Devices in integrated circuits are frequently subject to various types of degradation. For example, p-channel field effect transistors (pFETs) may be affected by Negative Bias Temperature Instability (NBTI) due to a negative gate bias applied to the pFETs for prolonged periods of time. The NBTI may cause the threshold voltage of the pFETs to rise due to the creation of lattice imperfections at the boundary of the oxide and silicon.
One type of circuit that may experience problems due to NBTI degradation and its associated effects is a clock distribution circuit in which the transitioning of the clock between logic high and low can be selectively disabled. A clock distribution circuit with many inverters connected in series, for example, may have its input selectively disabled in order to conserve power that would otherwise be consumed by continuously transitioning the series-connected inverters. The input to the clock distribution circuit may be selectively disabled by, for example, using a control gate (e.g., a NAND gate) and a control signal (e.g., an enable signal). Where a NAND gate is used as the control gate, the clock and enable signals are input to the NAND gate and the output of the NAND gate is provided as the input to the clock distribution circuit. The input to the clock distribution circuit may be disabled by bringing the enable signal to logic low in order to assure that, regardless of the clock signal, the input to the clock distribution circuit is always logic high. When the input to the clock distribution circuit is logic high, every other inverter will have a conductive pFET and a non-conductive nFET, with the alternating inverters having a non-conductive pFET and a conductive nFET. In this state, the pFET of every other inverter may experience NBTI degradation when the clock transitioning is disabled, while the pFETs of the alternating inverters may not similarly degrade. If the input to the clock distribution circuit is always disabled as logic high, the same pFETs will always experience NBTI degradation, while the other pFETs will not experience NBTI degradation during the disabled state of the clock distribution circuit. The uneven degradation of the pFETs may cause duty cycle distortions on clock signals that are subsequently propagated through the clock distribution circuit.
Furthermore, in addition to NBTI, several other types of degradation can affect various operating characteristics of pFETs and/or nFETs, such as their saturation current, threshold voltage, channel mobility, leakage, and so forth.
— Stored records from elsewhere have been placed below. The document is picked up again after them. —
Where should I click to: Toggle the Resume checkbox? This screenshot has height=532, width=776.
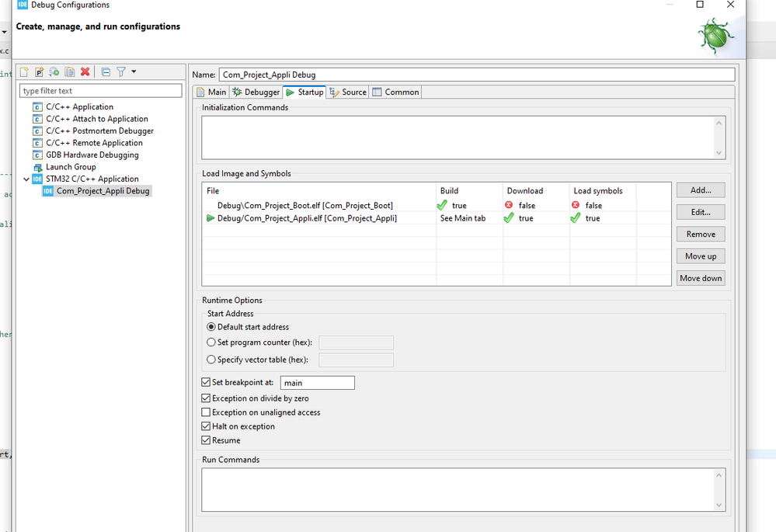point(206,440)
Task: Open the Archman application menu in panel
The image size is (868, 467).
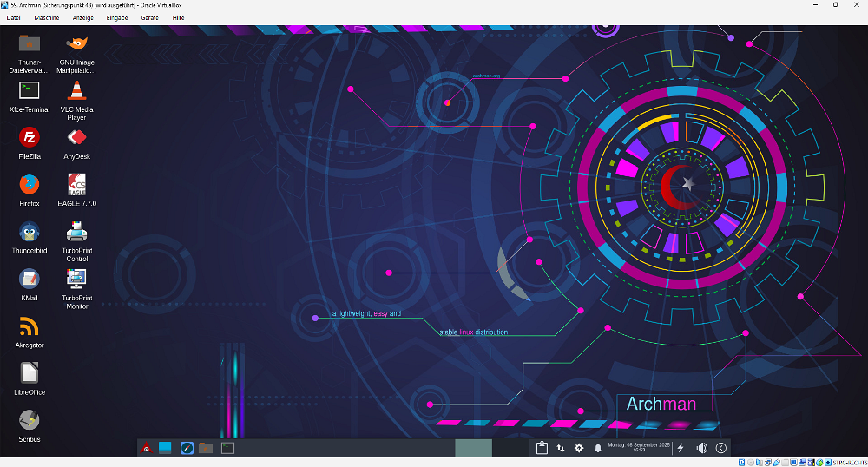Action: [148, 448]
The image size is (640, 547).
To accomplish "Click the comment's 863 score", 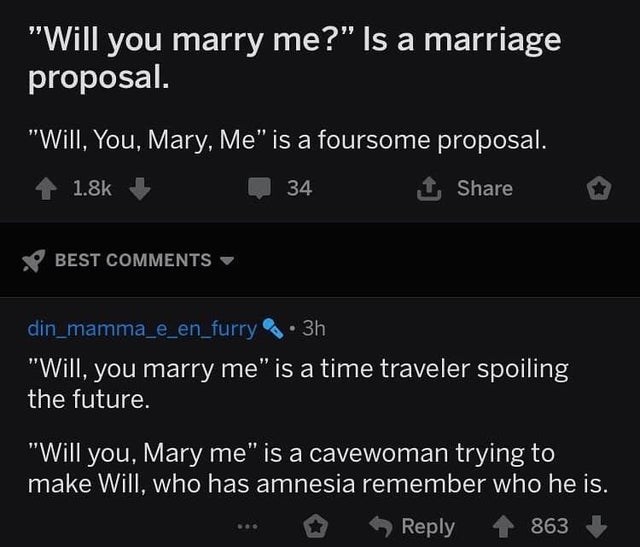I will 550,526.
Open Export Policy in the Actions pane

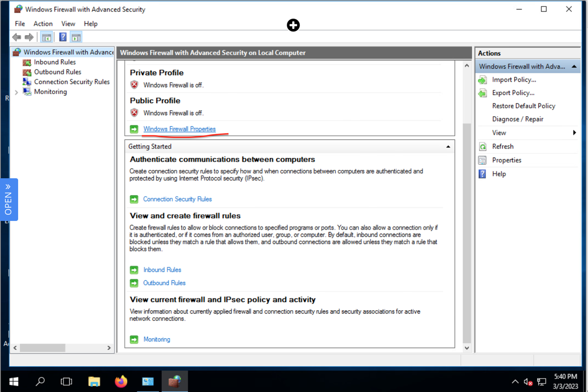click(514, 93)
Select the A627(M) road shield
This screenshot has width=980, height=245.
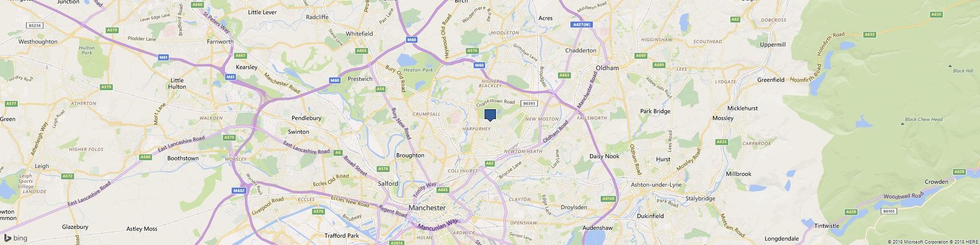(x=582, y=25)
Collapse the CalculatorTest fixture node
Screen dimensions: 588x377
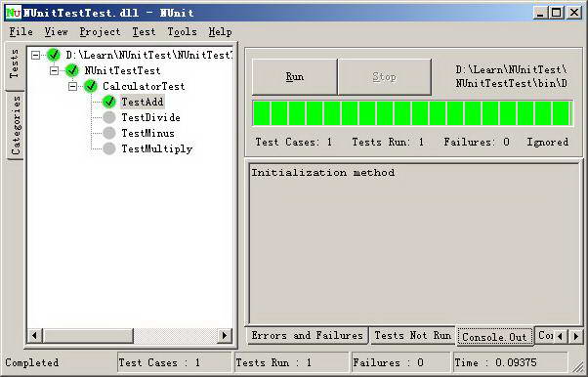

Some of these degradation processes may, similar to NBTI, unevenly wear the pFETs and/or the nFETs depending on the disabled states of the pFETs and/or the nFETs. As just one example of another type of degradation, Carrier Hot Channel (CHC) may affect both nFET and pFET devices. As with NBTI, these other degradation processes may alter the operating characteristics of the pFETs and/or nFETs, which may ultimately distort the duty cycle of a subsequently propagated clock signal or otherwise cause problems.